Having considered all of the factors, the Court reduces the hourly rate of Attorney Michael Schlanger to $400 and Attorney Daniel Schlanger to $325. See Tito, 2014 WL 1092845, at *3 (discussing the range of $300-$400 for partners in FDCPA cases). Attorney Shollenberger's rate is reduced to $350 per hour. The Court finds that a $315 hourly rate for Attorney Lane is inconsistent with the case law in the Eastern District and fails to reflect his time in practice, compared to the other partners at Schlanger and Schlanger LLP - - notwithstanding the fact that he was recently made a partner. Thus, the Court reduces his fee to $250, which represents the higher end of the range for senior associates in FDCPA actions. See Tito, 2014 WL 1092845, at *3 (noting that senior associates in FDCPA cases generally are awarded between $200-$300 per hour). Finally, Attorney Christensen's proposed $240 hourly rate is reduced to $220 based on her overall experience and time spent handling FDCPA matters in this District.

b. Law Clerk Gerald Ellis

The qualifications of Law School Graduate Gerald Ellis are laid out in the supporting declaration of Douglas A. Kellner, Esq.

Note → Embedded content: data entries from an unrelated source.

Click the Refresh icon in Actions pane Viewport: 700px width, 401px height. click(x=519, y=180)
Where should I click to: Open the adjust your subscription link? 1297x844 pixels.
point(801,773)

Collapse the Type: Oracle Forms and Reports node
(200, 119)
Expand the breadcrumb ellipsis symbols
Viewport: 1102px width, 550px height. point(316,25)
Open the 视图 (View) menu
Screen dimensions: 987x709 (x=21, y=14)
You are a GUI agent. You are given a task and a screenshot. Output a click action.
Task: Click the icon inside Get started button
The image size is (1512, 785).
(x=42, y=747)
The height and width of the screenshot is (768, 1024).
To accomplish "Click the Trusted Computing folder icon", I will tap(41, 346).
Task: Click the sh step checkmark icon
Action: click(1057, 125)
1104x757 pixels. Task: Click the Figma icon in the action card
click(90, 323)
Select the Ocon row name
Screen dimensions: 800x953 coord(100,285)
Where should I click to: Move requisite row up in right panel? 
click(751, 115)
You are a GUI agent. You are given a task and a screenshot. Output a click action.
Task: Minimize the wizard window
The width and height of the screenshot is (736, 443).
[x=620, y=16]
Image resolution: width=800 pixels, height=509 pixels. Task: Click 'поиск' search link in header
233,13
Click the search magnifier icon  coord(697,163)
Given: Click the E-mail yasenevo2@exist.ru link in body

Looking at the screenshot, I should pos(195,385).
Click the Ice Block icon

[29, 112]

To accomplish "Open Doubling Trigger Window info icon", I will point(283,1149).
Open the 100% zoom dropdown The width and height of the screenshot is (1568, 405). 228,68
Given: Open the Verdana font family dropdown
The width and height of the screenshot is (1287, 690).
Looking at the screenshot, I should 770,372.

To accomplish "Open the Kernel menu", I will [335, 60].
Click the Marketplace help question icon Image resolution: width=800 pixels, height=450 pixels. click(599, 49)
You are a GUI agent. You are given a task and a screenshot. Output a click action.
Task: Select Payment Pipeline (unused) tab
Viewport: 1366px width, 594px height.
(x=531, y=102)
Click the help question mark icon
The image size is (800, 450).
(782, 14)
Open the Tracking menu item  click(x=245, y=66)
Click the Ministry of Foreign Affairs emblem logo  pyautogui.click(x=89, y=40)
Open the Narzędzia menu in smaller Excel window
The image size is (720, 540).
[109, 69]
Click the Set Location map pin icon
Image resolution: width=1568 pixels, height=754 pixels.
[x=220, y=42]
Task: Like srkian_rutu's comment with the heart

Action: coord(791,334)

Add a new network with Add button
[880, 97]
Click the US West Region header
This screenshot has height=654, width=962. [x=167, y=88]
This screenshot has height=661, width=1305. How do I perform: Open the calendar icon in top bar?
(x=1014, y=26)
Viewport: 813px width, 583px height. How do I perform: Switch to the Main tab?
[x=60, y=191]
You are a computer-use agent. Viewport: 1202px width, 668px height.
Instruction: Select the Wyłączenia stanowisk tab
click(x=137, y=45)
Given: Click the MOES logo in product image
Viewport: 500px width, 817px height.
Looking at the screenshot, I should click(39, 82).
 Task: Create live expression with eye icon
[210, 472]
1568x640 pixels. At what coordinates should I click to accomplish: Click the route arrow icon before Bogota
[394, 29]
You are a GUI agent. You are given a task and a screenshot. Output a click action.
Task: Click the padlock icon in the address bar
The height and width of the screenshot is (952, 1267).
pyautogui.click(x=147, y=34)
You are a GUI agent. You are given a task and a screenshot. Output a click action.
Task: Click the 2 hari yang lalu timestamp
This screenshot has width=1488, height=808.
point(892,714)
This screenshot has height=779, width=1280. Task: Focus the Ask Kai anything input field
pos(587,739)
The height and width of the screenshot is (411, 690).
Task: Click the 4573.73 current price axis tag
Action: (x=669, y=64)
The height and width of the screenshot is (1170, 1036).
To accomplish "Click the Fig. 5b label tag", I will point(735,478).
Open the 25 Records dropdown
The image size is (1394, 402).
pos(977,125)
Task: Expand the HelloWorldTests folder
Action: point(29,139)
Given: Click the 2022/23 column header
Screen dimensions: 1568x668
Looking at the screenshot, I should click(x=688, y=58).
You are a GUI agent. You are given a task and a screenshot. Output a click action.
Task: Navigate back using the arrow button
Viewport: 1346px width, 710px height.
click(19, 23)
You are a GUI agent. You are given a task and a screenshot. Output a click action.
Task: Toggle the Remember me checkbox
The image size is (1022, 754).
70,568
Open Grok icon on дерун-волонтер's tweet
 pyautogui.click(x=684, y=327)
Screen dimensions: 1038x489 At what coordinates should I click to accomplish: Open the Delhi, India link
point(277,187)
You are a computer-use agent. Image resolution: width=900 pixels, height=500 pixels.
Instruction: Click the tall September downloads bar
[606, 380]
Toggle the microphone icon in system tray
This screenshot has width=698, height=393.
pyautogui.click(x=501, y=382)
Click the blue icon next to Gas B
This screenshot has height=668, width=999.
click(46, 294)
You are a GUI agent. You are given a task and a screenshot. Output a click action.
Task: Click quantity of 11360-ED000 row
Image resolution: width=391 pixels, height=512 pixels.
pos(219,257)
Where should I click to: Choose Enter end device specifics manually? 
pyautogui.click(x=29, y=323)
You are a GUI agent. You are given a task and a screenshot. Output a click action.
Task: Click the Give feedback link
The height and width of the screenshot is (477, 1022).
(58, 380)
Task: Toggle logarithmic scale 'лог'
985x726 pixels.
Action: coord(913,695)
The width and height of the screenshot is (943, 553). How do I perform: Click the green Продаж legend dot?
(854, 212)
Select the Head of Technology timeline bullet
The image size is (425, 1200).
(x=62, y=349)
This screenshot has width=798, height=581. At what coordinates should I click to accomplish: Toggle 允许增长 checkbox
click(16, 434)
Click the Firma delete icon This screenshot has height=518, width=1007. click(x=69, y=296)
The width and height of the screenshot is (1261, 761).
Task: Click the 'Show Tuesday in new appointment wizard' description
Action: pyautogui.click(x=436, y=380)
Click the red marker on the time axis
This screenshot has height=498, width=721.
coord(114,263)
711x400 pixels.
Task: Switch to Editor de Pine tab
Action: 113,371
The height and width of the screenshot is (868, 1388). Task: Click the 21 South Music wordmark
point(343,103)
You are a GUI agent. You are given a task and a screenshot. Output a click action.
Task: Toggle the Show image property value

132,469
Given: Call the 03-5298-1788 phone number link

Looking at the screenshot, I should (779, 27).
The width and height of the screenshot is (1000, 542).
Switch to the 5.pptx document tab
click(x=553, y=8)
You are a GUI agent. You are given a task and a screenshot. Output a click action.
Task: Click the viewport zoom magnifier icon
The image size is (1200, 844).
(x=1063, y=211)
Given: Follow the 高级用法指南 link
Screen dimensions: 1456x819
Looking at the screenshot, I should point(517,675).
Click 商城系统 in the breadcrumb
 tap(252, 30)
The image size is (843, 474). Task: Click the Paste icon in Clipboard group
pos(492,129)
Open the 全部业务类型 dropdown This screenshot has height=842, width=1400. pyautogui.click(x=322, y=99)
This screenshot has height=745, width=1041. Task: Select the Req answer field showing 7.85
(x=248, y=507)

See Kellner Decl. ¶ 11. Mr. Ellis graduated from Fordham University School of Law in 2010. Id. ¶ 11. At the time he worked on this matter, Mr. Ellis was awaiting admission to practice after having passed the New York bar exam. Id. Prior to working at Schlanger and Schlanger LLP, Mr. Ellis completed a Dean's Fellowship at the Fordham University School of Law, Feerick Center for Social Justice where he assisted in the administration of a limited legal advice project for unrepresented debtor-defendants in New York City and New York State courts. Id. Prior to that, Mr. Ellis worked as a Law Clerk and Legal Assistant for five years at the law firm of Arnold & Porter, LLP. Id. Plaintiff requests that the Court approve a $180 hourly billing rate for Gerald Ellis' work in this case. Id.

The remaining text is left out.